Docker has open sourced its most security-critical container infrastructure, making over 1000 hardened images free under Apache 2.0 to turn secure-by-default containers into an industry-wide baseline rather than a paid feature.
Docker has made more than 1000 Docker Hardened Images (DHI) fully open source and available for free, marking a decisive shift from a commercial-only model to an open standard for container security. Released under the Apache 2.0 license, the images are now subscription-free and accessible to all 26 million-plus developers in the global container ecosystem.

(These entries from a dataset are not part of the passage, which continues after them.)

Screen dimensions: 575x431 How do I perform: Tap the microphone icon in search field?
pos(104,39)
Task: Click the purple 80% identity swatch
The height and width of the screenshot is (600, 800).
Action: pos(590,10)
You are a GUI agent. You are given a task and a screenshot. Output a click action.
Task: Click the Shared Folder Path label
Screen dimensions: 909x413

Announcing the move, Docker said: “Today, we are establishing a new industry standard by making DHI freely available and open source to everyone who builds software. All 26 Million+ developers in the container ecosystem.”
Docker further emphasised the absence of licensing barriers, stating: “DHI is fully open and free to use, share, and build on with no licensing surprises, backed by an Apache 2.0 license. DHI now gives the world a secure, minimal, production-ready foundation from the very first pull.”
First launched in May 2025 as a commercial offering, Docker Hardened Images are secure, minimal, production-ready base images maintained directly by Docker. They are designed to reduce attack surface and mitigate supply-chain risk at the container layer, serving as hardened foundations rather than application images.
Technically, DHIs are rootless by default, stripped of unnecessary components, and free of known vulnerabilities at release. They support the Vulnerability Exploitability eXchange (VEX) standard and remain SBOM-verifiable, built with SLSA Build Level 3 provenance, and accompanied by proof of authenticity.
While fixes for vulnerabilities will continue to be provided across tiers, only DHI Enterprise customers receive a guaranteed seven-day CVE patching SLA. Docker has said it aims to reduce enterprise patch timelines to one day or less, alongside offering runtime configuration, image modification, and additional tooling.